[Dataset records — start]

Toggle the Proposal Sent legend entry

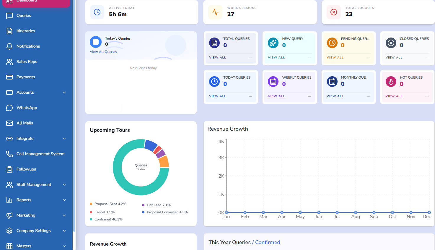110,204
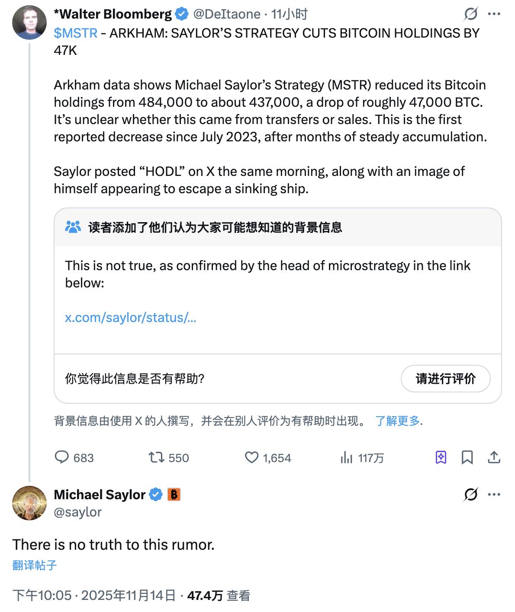
Task: Open view analytics showing 117万
Action: coord(347,457)
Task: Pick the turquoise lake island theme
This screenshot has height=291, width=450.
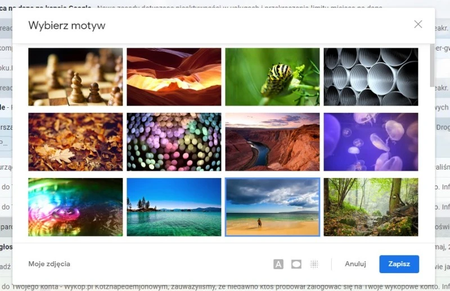Action: 174,207
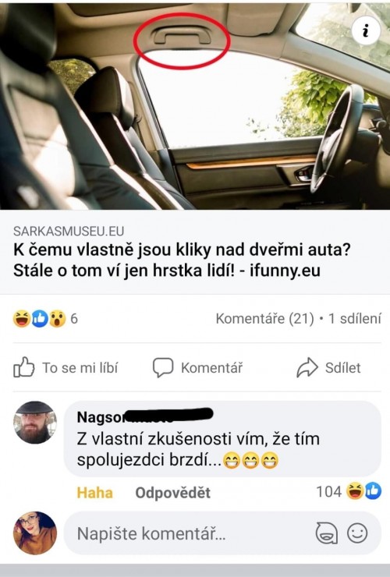Viewport: 390px width, 577px height.
Task: Click the speech bubble Komentář icon
Action: point(163,367)
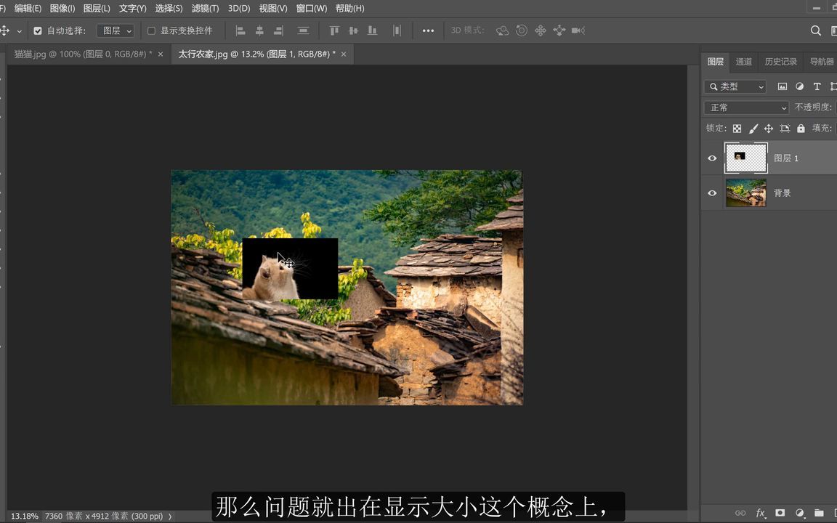Create a new fill or adjustment layer
The width and height of the screenshot is (837, 523).
(x=799, y=513)
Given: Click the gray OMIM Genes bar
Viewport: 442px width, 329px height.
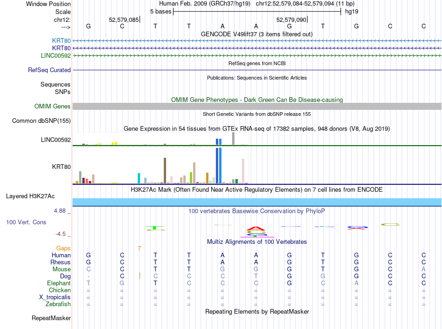Looking at the screenshot, I should (257, 106).
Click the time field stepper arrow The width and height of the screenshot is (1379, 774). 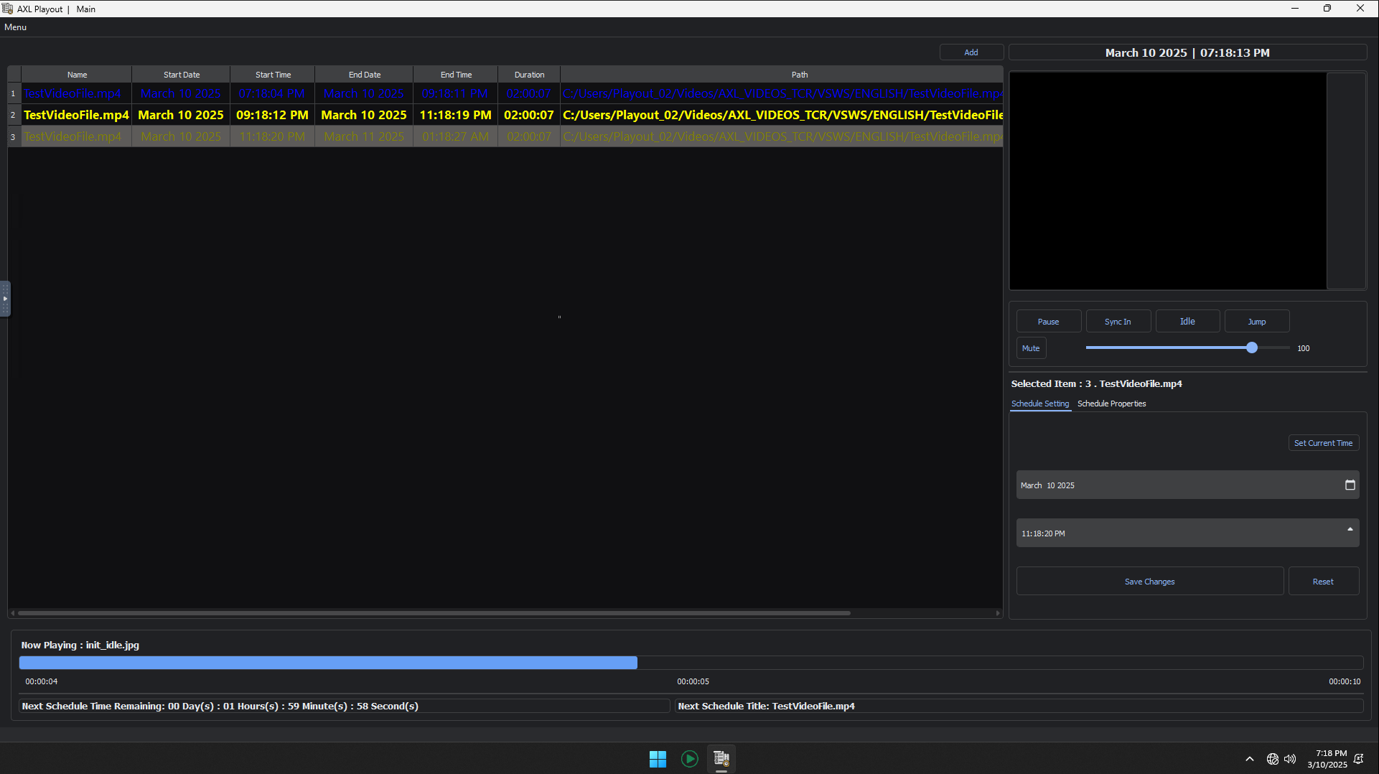1350,529
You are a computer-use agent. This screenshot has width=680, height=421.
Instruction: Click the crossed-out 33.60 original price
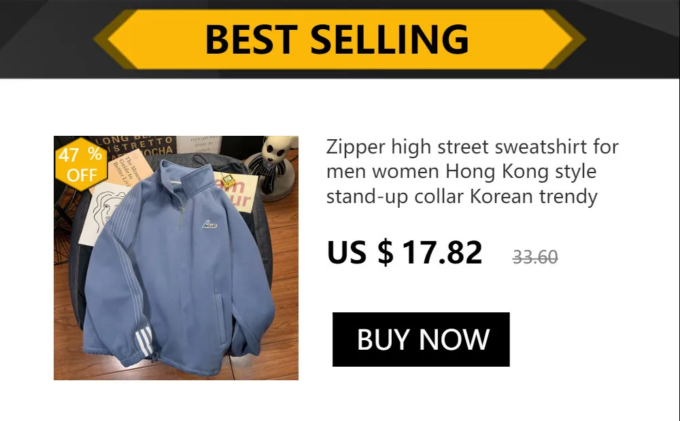coord(534,257)
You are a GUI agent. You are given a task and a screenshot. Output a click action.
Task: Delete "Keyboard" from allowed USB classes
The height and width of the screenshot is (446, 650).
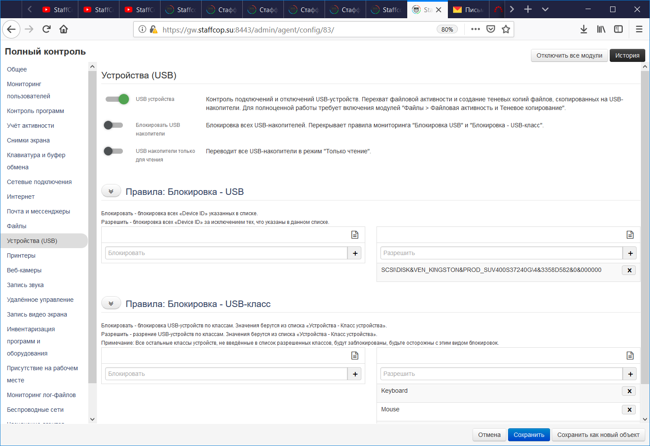click(628, 391)
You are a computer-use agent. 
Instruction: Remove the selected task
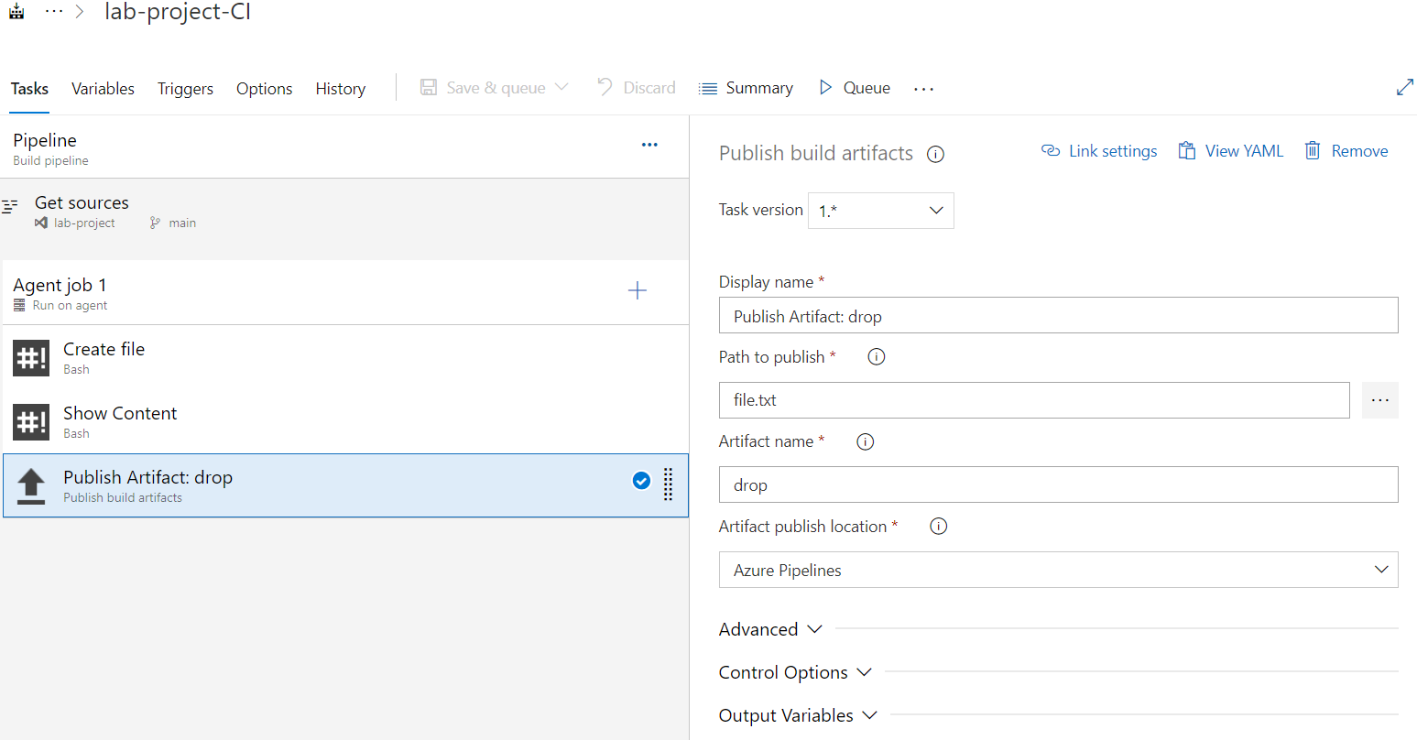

[Dataset records — finish]

▶ Exercise directions
Only the lines from the one with "Instruction: Click the" through the end of the data, both ends included, should be written out exactly, and no pictures should appear.

▶ Solved problem
Instruction: Click the crossed-out 33.60 original price
coord(534,257)
You are a GUI agent. You are given a task and a screenshot. Output a click action.
Task: Delete "Keyboard" from allowed USB classes
The height and width of the screenshot is (446, 650).
click(628, 391)
You are a computer-use agent. 
Instruction: Remove the selected task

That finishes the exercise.